Prospective studies were identified by searching the MEDLINE/PubMed, Cochrane Library and ASCO Meeting abstracts. Data extraction was conducted according to the PRISMA statement. Combined RRs and 95% confidence intervals (CIs) were calculated using fixed- or random-effects methods, depending on studies heterogeneity. RevMan software for meta-analysis (v.5.2.3) was used to perform statistical analyses.

Results

Twenty-two studies were selected for the analysis of CVT, with a total of 7078 patients. The incidence of any grade and high-grade CVT was 6.5% and 2.4% with PARPi, respectively, compared to 3.9% and 1.6% in the controls. Treatment with a PARPi significantly increased the risk of any grade CVT (fixed-effects, RR=1.80, 95% CI 1.42–2.27; p<0.00001) and of high-grade CVT (fixed-effects, RR=1.62, 95% CI 1.15–2.28; p=0.006) compared to controls. Similarly, when considering only those studies testing a PARPi monotherapy in the experimental arms, the risk of CVT of any grade (RR=4.49, p=0.008) and high-grade (RR=3.16, p=0.006) was significantly higher compared to controls. As concern HTN, twenty-one studies were selected, with a total of 8365 patients. The incidence of HTN of any grade and high-grade was 19.2% and 4.7% with PARPi therapies, respectively, compared to 13.7% and 3.3% in the controls. Treatment with a PARPi significantly increased the risk of HTN of any grade compared to controls (random-effects, RR=1.77, 95% CI 1.07–2.92; p=0.03), but not of high-grade (RR=1.61, 95% CI 0.89–2.89; p=0.11).
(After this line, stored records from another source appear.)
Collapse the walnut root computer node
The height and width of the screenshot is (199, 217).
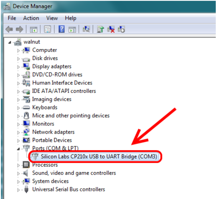tap(10, 42)
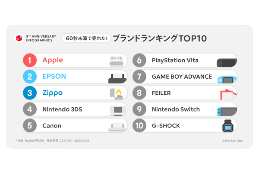This screenshot has height=173, width=259.
Task: Click the Nintendo Switch console illustration
Action: tap(227, 110)
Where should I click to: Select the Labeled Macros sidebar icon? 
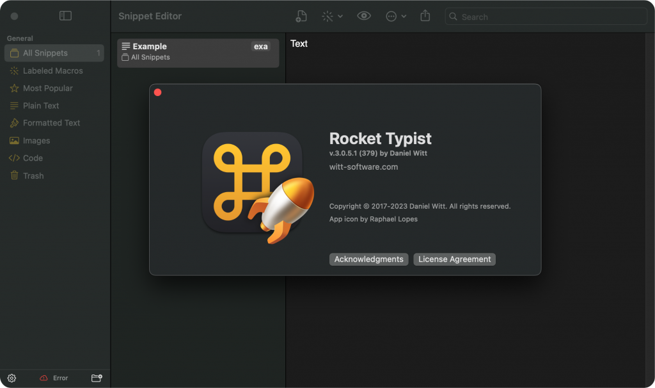point(13,70)
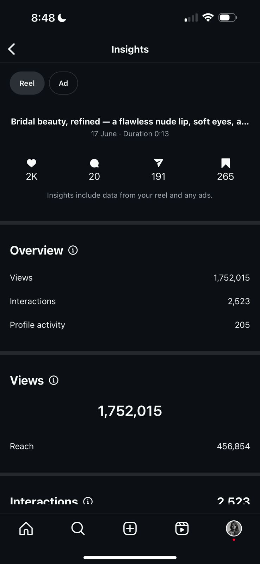Screen dimensions: 260x564
Task: Switch to the Ad tab pill
Action: pyautogui.click(x=63, y=83)
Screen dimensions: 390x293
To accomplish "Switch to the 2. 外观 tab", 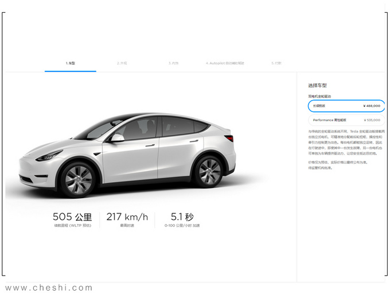I will 122,63.
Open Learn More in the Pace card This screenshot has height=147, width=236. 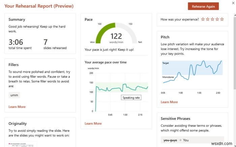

However, PARPi monotherapy was associated with a higher risk of HTN of high-grade (RR=2.33; p =0.0005), but not of any grade (RR 4.30, p =0.07).

Conclusions

PARPi significantly increase the risk of developing CVT and HTN. Therefore, clinicians should take into account patient's CV comorbidities and accurately monitor, early recognize and manage treatment-related CV complications.

Clinical trial identification

Editorial acknowledgement

Legal entity responsible for the study

The authors.

Funding

Has not received any funding.

Disclosure

All authors have declared no conflicts of interest.